(SUPPLIED INFORMATION)

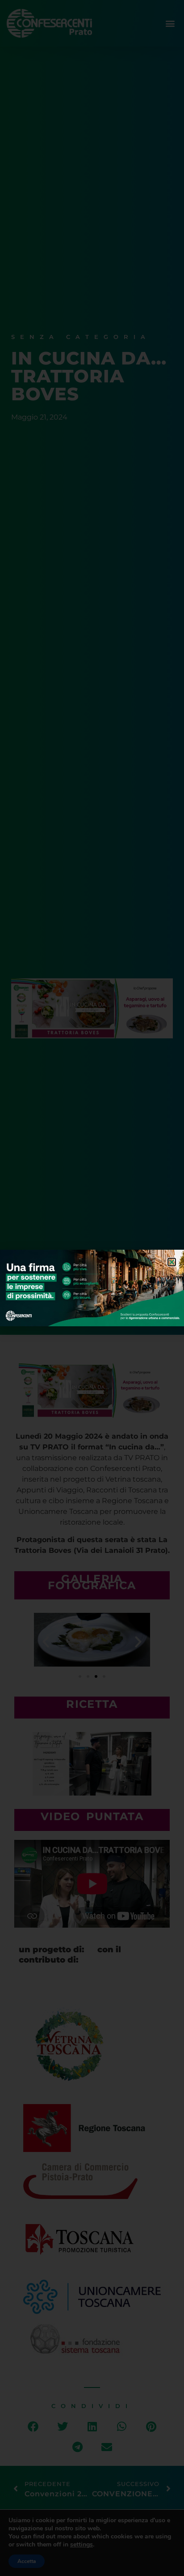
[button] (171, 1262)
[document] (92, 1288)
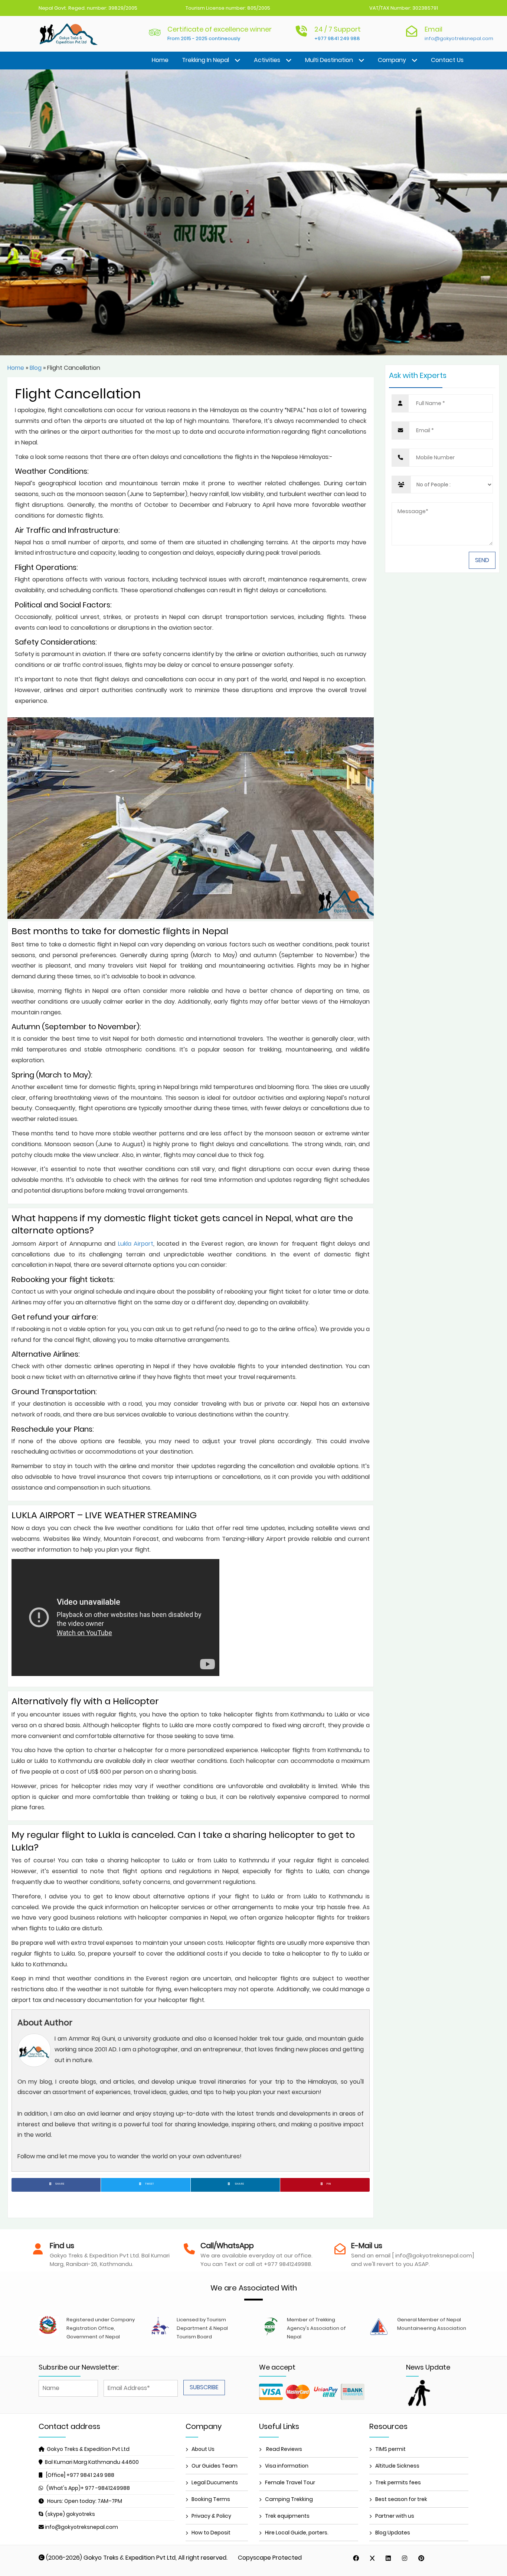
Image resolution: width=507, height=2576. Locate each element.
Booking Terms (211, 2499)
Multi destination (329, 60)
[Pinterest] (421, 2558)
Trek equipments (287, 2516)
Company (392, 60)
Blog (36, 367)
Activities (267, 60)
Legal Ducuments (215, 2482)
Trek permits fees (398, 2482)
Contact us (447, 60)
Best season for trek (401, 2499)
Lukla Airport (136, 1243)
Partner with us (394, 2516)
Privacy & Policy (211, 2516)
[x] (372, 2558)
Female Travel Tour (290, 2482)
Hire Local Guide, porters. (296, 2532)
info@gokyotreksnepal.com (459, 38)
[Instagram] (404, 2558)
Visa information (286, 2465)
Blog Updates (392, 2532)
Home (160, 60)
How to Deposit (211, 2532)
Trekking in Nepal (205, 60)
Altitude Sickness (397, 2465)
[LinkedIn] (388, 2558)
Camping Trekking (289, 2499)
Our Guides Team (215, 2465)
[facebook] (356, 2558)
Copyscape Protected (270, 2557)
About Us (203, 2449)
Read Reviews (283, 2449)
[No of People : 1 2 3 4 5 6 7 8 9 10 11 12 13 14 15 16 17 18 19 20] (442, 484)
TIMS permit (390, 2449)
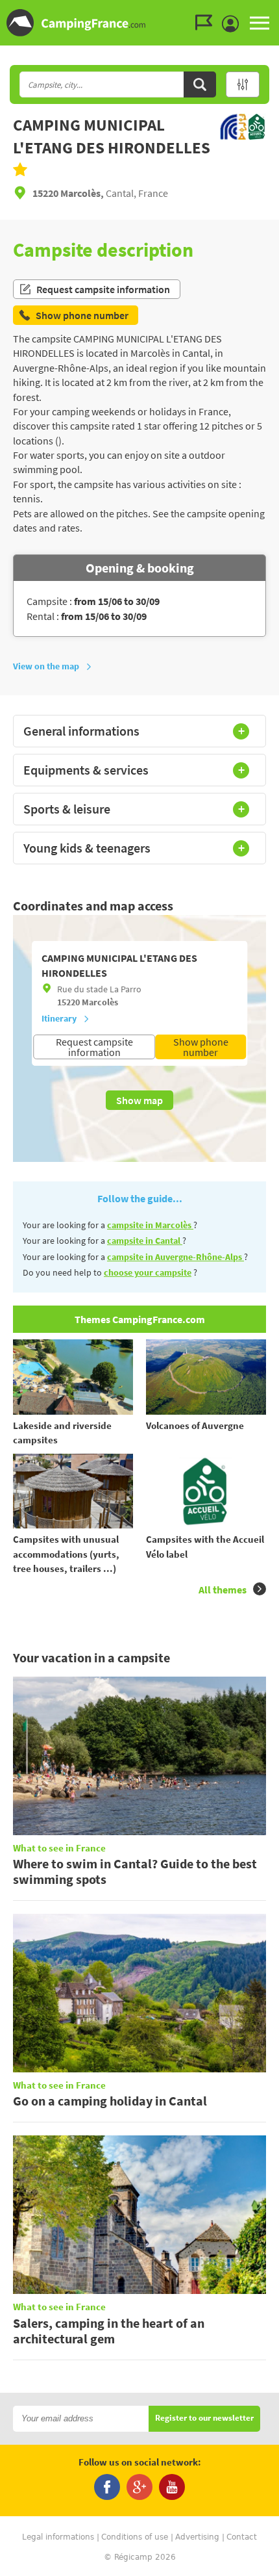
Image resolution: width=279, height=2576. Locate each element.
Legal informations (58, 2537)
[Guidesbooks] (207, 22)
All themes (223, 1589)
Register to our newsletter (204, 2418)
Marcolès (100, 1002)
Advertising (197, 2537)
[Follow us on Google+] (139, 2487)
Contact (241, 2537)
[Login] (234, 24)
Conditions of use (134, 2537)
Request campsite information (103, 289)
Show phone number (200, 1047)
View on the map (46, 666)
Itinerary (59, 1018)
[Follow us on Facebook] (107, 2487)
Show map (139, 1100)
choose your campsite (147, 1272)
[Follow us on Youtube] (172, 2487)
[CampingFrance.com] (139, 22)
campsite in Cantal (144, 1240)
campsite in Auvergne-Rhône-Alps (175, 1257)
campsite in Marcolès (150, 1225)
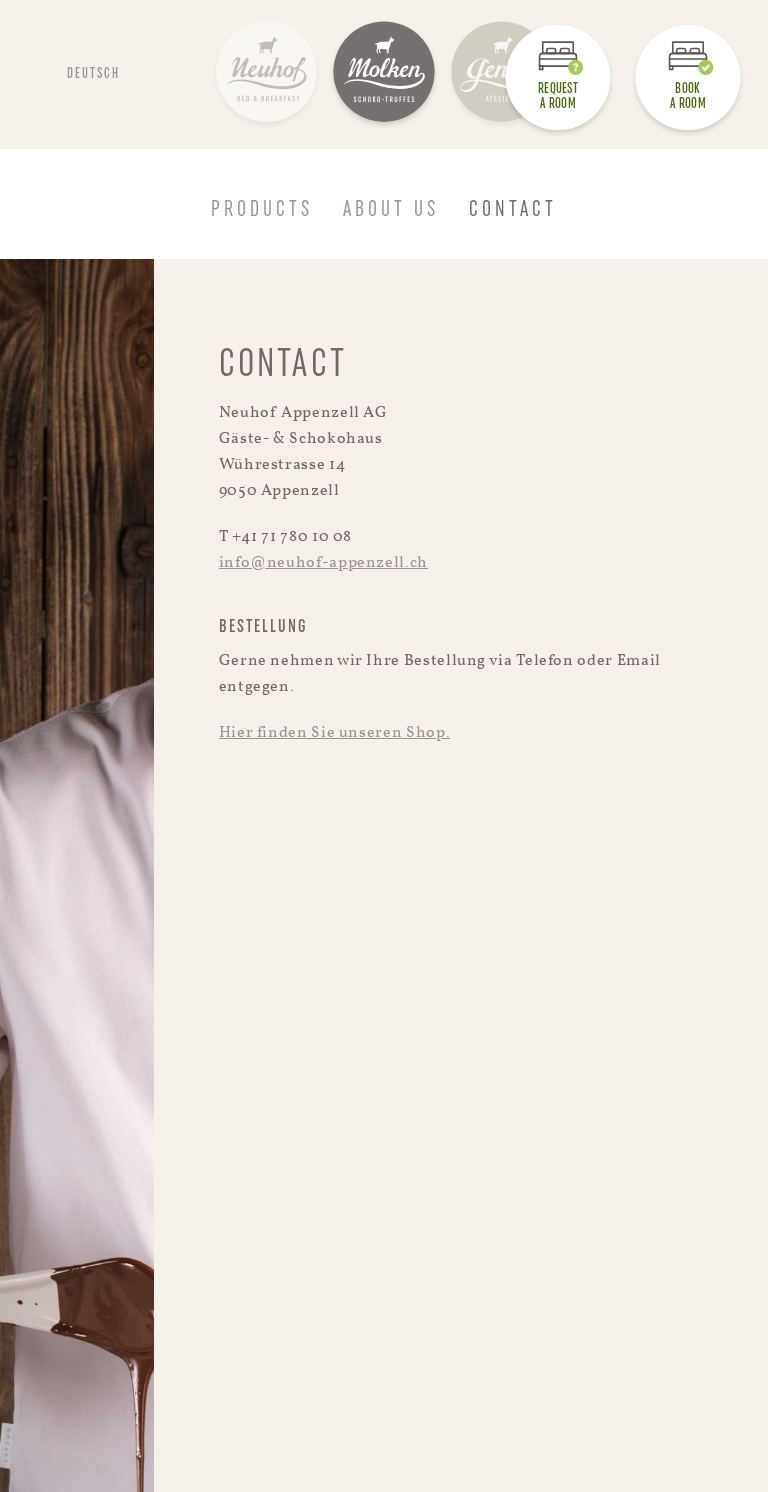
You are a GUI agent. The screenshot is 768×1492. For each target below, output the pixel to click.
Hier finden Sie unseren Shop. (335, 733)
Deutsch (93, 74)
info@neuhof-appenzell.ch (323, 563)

(End SUPPLIED INFORMATION)
(SUPPLIED INFORMATION)

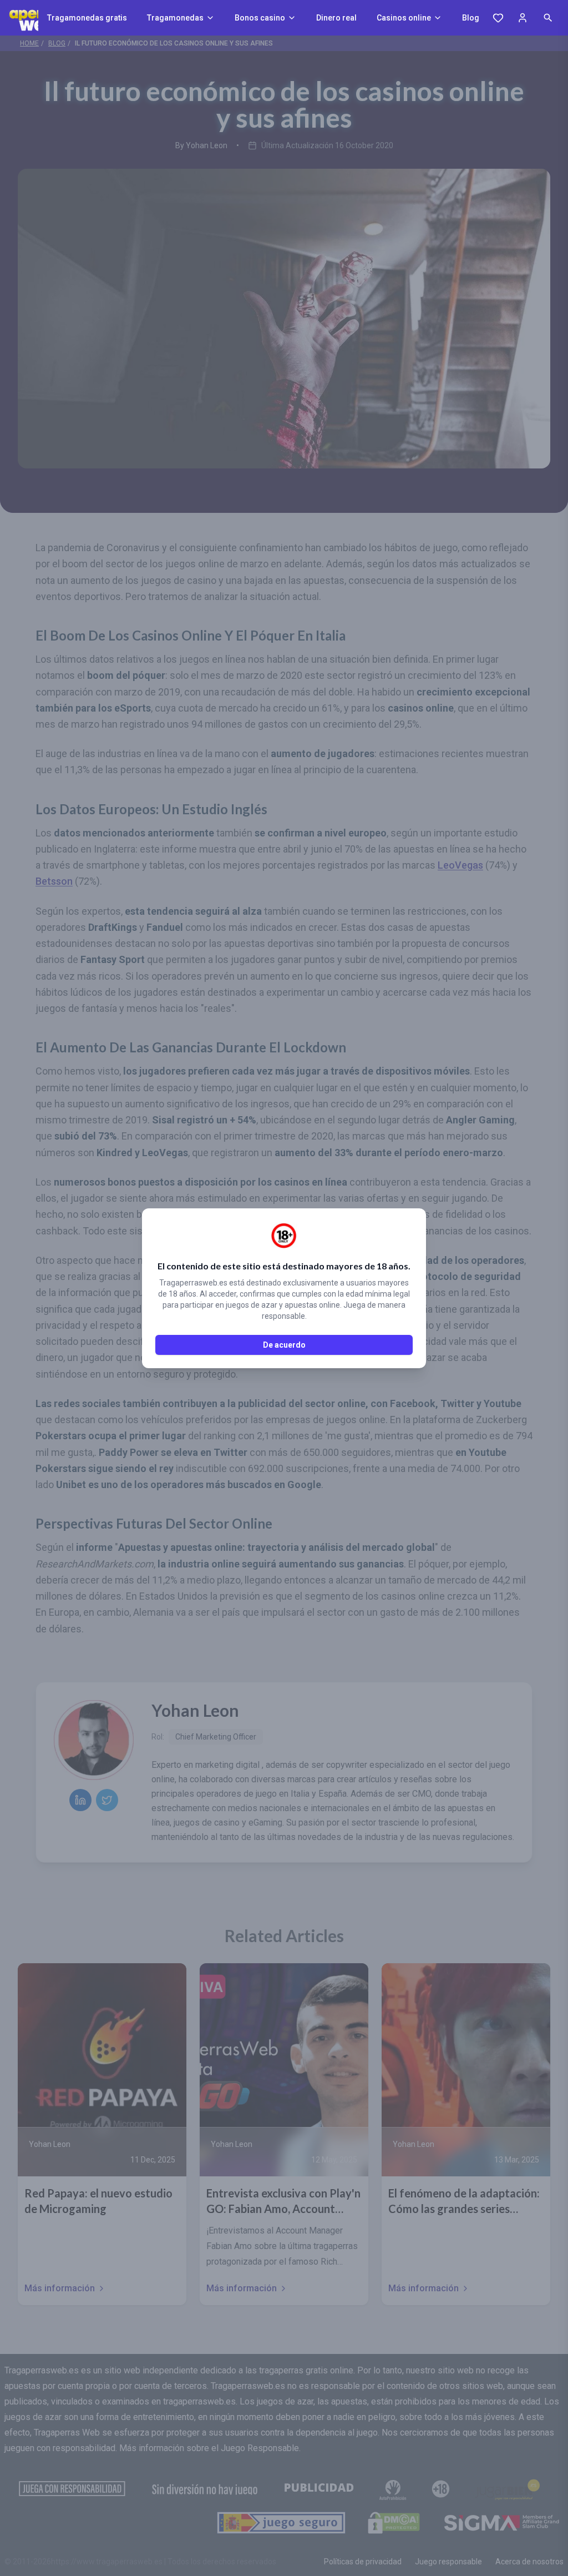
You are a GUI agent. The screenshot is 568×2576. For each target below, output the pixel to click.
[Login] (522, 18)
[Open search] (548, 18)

(End SUPPLIED INFORMATION)
(SUPPLIED INFORMATION)

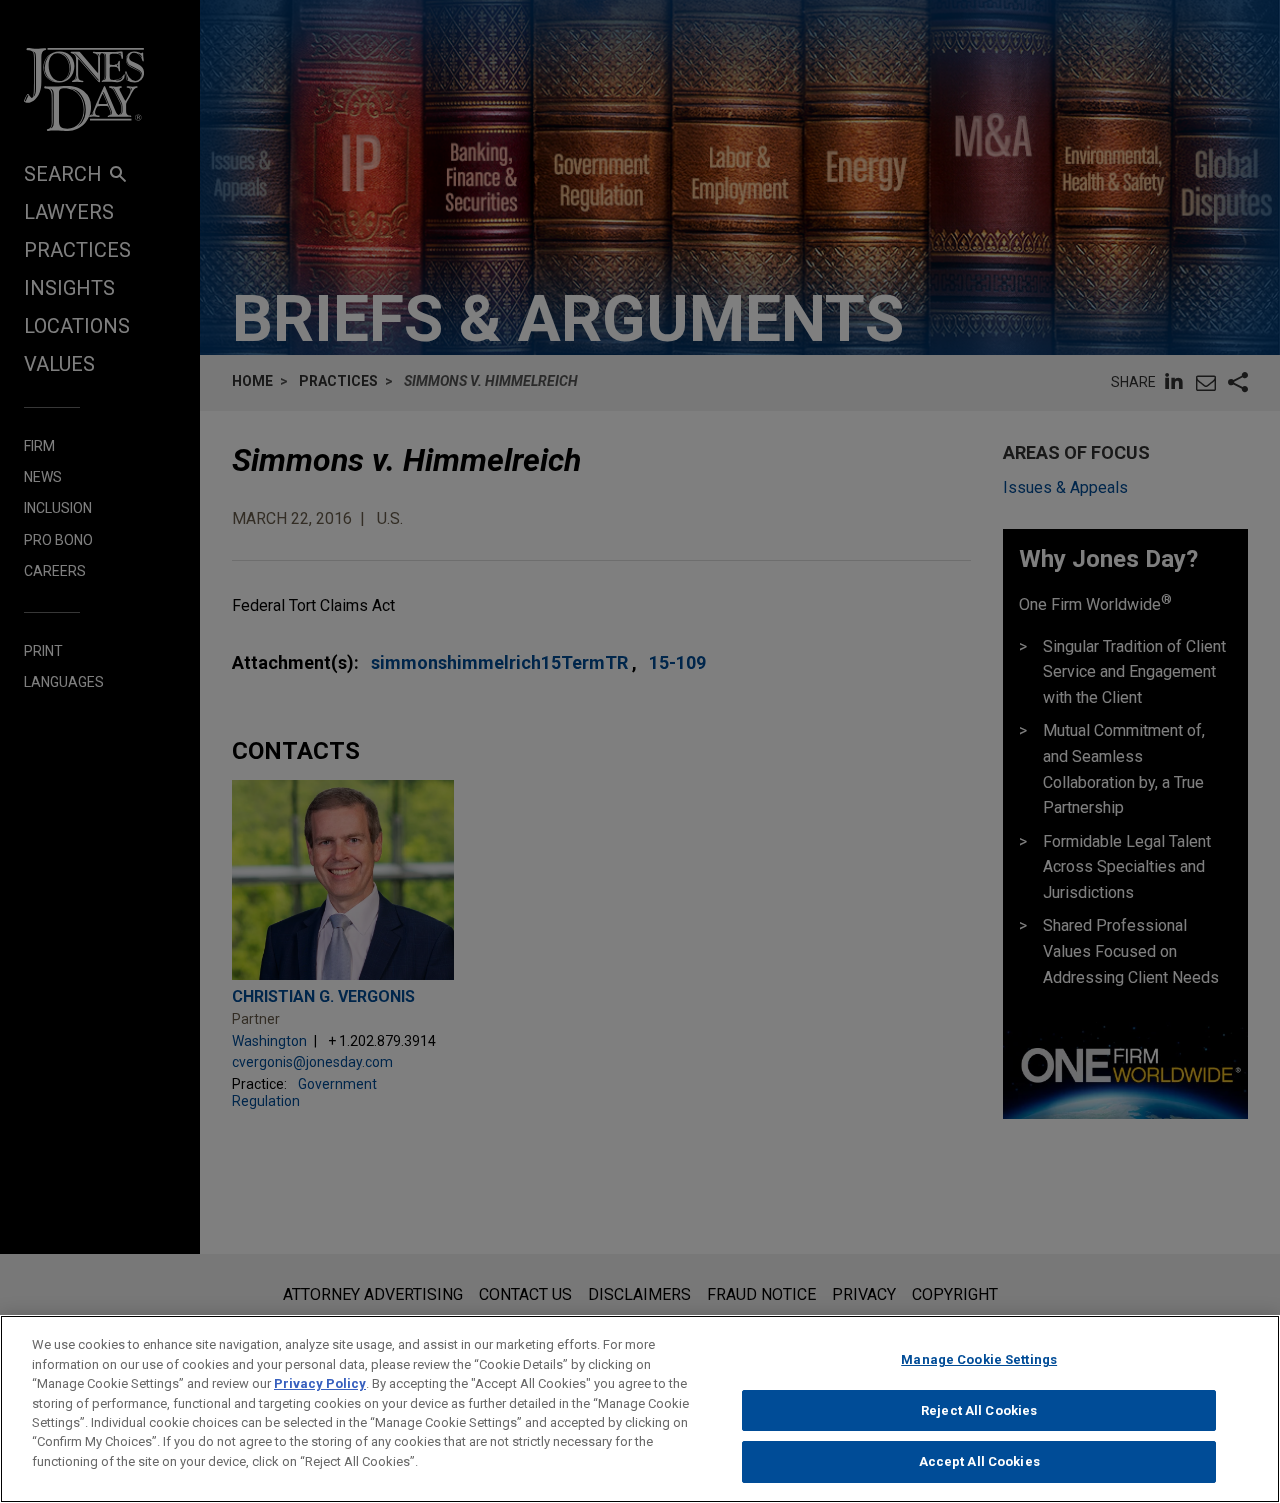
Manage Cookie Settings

(End SUPPLIED INFORMATION)

> [WHAT IS REQUIRED]: Which lines of the listing include the string "screenshot"? Pull them out.

> [RESULT FOR THIS TASK]:
You are a GUI agent. The screenshot is 768×1492. For each target below, output the pixel to click.
You are a GUI agent. The screenshot is 568×2576. For each target below, output the pixel to click.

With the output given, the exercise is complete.